Ты узнаешь, что хотя таких дураков, которые сами лезут в петлю, как я со своими однодельцами, мало, как много нас заключенных! И это "мы" ты чувствуешь. "Мы" - это не только твои друзья, но огромные массы людей, с которыми отныне ты связана общей судьбой.
Ты узнаешь, за что сажают. Я всегда верила рассказам заключенных и убеждена, что о своем деле люди, в основном, говорят правду или помалкивают. "В этом платье я только на базар ходила", - подобные заявления часто слышишь от женщин в тюрьме. Но этим обычно и исчерпывается их фантазия.
...Ты узнаешь, каким бывает следствие. Я не услышала о настоящих пытках. Кого-то пытали, конечно, и тогда (начало 1952 года), но мои сокамерницы были осуждены без больших хлопот. Они сидели на следствии в карцере и выслушивали изощренную брань следователей. Особенно жаловалась на это почтенная Елизавета Николаевна. О прочих методах воздействия я узнавала постепенно.
Танька Егоркина рассказывала о жизни в лагере. Хотя нам, политическим, предстоял несколько другой опыт, но мы этого тогда еще не знали. Нам и та жизнь, которую она описывала, совсем не нравилась. Я впервые услышала о тюремных и лагерных стукачах. Рассказывали о женщинах с очень бледными лицами, сидевших подолгу в тюрьме и известных своей провокаторской деятельностью.

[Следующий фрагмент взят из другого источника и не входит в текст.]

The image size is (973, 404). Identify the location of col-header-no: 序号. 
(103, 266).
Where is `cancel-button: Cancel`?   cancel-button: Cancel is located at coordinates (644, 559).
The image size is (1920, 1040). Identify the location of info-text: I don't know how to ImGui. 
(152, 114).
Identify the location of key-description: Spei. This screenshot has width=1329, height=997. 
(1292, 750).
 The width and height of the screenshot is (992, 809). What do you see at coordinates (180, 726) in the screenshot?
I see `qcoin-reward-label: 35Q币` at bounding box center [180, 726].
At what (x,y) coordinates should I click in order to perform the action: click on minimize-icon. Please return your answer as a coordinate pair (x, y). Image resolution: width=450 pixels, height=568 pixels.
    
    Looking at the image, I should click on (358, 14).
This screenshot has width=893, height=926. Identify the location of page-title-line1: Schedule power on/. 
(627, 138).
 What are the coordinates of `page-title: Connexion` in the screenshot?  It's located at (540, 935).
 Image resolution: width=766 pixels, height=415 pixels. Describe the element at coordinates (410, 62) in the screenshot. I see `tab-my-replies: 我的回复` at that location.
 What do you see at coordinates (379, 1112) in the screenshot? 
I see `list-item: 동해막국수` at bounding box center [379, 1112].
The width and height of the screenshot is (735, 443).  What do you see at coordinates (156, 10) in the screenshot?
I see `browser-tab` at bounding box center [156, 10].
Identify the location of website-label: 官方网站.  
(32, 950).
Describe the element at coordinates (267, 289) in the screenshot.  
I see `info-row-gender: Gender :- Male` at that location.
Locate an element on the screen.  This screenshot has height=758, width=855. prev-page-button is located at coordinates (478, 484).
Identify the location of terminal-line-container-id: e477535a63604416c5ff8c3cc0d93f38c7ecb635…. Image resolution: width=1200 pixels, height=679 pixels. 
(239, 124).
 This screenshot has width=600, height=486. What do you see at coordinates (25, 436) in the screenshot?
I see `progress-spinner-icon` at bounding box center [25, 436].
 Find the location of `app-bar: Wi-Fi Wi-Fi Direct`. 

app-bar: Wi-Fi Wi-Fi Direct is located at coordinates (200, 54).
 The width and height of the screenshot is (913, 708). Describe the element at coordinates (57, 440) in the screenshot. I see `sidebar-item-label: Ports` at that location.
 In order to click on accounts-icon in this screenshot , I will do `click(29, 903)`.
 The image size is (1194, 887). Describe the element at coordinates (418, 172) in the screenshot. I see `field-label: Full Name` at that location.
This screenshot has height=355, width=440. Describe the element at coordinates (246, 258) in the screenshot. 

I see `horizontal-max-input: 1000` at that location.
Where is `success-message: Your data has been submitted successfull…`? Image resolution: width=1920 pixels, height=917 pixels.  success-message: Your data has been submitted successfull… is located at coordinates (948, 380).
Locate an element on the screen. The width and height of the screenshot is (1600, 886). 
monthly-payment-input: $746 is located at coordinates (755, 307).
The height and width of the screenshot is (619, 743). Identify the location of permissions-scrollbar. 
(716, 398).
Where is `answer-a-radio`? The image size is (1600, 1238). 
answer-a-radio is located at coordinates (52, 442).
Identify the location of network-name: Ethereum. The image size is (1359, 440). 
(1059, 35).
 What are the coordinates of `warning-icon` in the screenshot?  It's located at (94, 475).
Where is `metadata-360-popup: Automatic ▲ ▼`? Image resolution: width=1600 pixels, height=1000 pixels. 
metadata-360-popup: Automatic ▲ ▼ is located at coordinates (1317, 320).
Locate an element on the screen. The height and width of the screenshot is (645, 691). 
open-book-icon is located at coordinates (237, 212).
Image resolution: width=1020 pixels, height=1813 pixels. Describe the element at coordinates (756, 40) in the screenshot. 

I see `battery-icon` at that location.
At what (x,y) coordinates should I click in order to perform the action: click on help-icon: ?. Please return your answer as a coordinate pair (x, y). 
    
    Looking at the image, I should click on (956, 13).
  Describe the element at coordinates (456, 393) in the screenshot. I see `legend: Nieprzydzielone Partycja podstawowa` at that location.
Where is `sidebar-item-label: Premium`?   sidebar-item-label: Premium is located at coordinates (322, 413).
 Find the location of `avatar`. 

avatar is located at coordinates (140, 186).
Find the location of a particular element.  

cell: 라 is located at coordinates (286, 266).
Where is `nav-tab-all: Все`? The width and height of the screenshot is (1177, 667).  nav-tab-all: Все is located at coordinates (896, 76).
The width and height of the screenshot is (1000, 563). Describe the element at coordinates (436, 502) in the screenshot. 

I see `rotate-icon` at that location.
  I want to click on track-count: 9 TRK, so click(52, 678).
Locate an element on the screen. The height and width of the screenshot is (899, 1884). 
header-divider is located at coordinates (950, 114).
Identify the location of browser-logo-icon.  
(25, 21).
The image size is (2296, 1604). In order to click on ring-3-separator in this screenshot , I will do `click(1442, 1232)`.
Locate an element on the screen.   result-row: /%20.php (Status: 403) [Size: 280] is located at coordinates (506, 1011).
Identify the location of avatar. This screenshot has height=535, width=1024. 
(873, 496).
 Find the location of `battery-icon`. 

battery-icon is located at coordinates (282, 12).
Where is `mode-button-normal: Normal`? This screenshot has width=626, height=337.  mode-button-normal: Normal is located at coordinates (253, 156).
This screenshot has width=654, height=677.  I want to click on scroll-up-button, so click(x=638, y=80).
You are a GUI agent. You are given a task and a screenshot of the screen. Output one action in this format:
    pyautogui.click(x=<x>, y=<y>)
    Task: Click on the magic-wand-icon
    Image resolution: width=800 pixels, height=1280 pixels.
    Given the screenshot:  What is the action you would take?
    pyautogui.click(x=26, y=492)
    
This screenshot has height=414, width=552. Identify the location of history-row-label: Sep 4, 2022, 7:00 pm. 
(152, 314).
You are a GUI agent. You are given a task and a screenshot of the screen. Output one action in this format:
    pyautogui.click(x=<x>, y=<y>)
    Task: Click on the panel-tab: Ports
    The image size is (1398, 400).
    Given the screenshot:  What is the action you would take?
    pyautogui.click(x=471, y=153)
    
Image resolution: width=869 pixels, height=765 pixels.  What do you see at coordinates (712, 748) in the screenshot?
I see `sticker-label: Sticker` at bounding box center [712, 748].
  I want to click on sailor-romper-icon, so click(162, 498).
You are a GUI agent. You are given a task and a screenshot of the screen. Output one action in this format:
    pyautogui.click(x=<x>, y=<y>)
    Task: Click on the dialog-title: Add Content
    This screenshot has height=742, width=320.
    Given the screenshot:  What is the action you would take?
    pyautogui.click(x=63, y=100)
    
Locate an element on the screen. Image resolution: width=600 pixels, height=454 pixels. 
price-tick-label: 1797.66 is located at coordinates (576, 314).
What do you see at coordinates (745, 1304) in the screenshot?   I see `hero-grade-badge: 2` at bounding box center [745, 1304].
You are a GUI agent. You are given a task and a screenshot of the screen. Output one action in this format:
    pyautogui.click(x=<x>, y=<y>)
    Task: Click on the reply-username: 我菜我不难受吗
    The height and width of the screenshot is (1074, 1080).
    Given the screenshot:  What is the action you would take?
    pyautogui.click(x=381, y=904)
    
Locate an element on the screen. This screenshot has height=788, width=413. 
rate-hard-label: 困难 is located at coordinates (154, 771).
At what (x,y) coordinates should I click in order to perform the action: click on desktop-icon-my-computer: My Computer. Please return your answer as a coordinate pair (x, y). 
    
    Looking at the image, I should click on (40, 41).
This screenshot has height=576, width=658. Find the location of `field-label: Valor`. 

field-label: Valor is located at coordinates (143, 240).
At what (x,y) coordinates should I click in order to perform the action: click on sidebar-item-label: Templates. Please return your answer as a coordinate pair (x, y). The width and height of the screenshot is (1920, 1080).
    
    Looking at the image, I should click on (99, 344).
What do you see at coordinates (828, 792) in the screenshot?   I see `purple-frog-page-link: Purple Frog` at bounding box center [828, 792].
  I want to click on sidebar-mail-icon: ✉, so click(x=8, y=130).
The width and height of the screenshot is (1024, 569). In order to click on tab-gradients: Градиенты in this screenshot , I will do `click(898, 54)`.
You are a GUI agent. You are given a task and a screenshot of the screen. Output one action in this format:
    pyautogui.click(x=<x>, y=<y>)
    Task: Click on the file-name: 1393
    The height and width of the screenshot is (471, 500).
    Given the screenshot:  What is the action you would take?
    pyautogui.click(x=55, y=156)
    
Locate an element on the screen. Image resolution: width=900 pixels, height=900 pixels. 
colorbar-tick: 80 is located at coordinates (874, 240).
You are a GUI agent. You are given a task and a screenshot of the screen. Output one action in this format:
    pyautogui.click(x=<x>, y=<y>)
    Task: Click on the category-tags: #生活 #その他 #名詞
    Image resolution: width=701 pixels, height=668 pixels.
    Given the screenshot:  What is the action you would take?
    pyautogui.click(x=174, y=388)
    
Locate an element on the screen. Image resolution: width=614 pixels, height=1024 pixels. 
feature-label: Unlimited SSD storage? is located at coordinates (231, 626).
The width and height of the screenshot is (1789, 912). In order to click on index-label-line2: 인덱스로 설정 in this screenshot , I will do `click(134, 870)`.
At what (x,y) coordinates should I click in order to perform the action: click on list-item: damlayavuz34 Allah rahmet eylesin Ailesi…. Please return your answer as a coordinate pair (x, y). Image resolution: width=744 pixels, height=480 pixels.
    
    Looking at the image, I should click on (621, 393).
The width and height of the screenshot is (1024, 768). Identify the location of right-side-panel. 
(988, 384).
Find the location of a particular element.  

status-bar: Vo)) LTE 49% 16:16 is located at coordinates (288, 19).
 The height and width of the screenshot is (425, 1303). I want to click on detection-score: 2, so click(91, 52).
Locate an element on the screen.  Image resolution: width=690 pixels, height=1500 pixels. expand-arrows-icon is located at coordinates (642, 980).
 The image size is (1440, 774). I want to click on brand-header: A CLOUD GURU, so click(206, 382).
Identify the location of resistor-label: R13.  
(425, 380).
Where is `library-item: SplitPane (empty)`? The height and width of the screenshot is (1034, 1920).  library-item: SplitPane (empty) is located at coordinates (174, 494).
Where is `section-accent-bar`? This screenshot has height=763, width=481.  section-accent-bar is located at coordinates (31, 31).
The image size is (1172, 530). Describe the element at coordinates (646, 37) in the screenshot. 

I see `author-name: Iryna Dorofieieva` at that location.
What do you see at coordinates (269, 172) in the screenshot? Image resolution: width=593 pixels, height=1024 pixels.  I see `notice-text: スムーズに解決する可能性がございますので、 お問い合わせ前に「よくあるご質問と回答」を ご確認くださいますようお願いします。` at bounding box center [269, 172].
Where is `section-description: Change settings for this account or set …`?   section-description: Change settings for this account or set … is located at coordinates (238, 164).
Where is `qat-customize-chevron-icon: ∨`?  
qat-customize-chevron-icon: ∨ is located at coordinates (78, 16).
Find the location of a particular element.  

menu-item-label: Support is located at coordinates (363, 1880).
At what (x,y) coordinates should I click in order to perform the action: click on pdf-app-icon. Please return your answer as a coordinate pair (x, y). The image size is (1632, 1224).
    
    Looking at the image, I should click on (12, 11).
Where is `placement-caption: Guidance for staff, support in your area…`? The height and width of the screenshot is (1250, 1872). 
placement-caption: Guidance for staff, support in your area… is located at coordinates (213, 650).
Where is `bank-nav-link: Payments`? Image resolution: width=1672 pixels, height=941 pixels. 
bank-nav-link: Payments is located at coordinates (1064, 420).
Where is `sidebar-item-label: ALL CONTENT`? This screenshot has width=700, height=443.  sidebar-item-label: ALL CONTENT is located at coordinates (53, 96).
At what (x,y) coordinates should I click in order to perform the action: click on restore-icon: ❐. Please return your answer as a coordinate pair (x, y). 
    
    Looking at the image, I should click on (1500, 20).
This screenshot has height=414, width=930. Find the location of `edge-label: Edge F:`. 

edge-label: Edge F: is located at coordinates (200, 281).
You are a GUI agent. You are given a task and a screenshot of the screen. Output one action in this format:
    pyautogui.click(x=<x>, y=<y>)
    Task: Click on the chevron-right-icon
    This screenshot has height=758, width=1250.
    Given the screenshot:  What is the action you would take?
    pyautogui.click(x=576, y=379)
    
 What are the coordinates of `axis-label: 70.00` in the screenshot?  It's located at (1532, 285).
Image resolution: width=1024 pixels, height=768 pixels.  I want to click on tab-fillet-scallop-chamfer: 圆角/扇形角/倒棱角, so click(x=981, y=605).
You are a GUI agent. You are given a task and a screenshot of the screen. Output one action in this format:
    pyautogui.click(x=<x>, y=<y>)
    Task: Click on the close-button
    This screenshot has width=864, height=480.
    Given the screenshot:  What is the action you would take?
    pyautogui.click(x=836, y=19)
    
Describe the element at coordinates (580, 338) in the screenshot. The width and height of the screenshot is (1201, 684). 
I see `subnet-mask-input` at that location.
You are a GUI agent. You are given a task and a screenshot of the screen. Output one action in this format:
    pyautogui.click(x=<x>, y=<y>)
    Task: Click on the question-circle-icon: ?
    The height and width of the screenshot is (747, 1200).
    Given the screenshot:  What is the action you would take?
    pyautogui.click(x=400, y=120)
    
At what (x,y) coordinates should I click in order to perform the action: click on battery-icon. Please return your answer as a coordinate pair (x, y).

Едва ли мои сокамерницы всерьез подозревали, что я "такая". Для этого нужны другие качества.
И очень много полезного, нужного в тюрьме и лагере, узнаешь в общей камере. Одно из моих одеял они разорвали и сшили с помощью рыбных костей и спичек две отличные сумки с ручками: одну - мне, другую - кому-то из них, и это мне очень пригодилось.
Наконец меня вызвали на этап, и я распрощалась с ними навсегда.
Комментарии
----------
[1] Куруха, наседка, стукачка - доносчица.
2. Этап
Из Бутырской тюрьмы через пересылки - Куйбышевскую, Челябинскую, Новосибирскую и Тайшетскую - мы - уже другие "мы" - ехали в Озерлаг. Озерлаг - Особый закрытый режимный лагерь - это система лагерей на трассе Тайшет-Братск. Но никто вначале не знал, куда нас везут; об этом мы узнали только, приближаясь к пункту назначения. Ехали мы полтора месяца и в Тайшете были с начала мая.
"Мы" - на этот раз, группа женщин из Бутырской тюрьмы, в том числе москвичка Ирина, с которой я очень подружилась на этапе и в первые месяцы в лагере, пока нас не разлучил очередной этап. Она, побывав потом, уже без меня, на нескольких лагпунктах нашей трассы, была отправлена в Мордовию, где встретилась с моей матерью, которую привезли туда с Воркуты, а также с моими одноделками, Тамарой и Сусанной.
Лагерная дружба: чтобы описать этот феномен, требуется перо, посильнее моего. Самое главное в лагерной жизни - с кем ты дружишь и какую работу тебя заставляют делать. Связь с домом оборвалась, и только постепенно связываются нити, чтобы, может быть, порваться снова. Будущего нет, прошлое не имеет значения. Не будет у тебя семьи, не будет детей. Будет только эта каторга до конца дней. Кто может всерьез думать о конце срока, если у тебя 25 лет, да еще зачем-то 5 лет ссылки и 5 лет поражения в правах? Можно было фантазировать: вот умрет Сталин и, может быть, действительно, станет легче? Некоторые надеялись на другое (позднее): вот станет в Америке президентом Эйзенхауэр, будет война, и все тогда провалится к чертям, пускай и с нами вместе. Но мне это было неинтересно. Только люди были интересны.
Лагерная дружба, ее радости и горести заменили нам все радости и горести на свете. И что же удивительного, что, заметив все привязанности, заслонив все помыслы, она искажалась, омрачалась, переходила все естественные границы и оборачивалась порой болезненной зависимостью, превращалась из блага в зло. И где граница добра и зла в этом мире, где царит зло?
Мой жгучий интерес к тому, кто за что сидит, заметила одна старая лагерница, бывшая переводчица Микояна, прославившаяся тем, что носила чулок на голове для тепла. Вера Николаевна "мит штрумпф", как ее называли немки, уверяла меня, что этот интерес скоро пройдет и будет меня больше всего занимать, когда, например, дадут сахар. Но мне, как оказалось, предстояло отсидеть совсем не большой срок - пять лет и три месяца, и я до этого не дошла. И особенно в первое время все расспрашивала.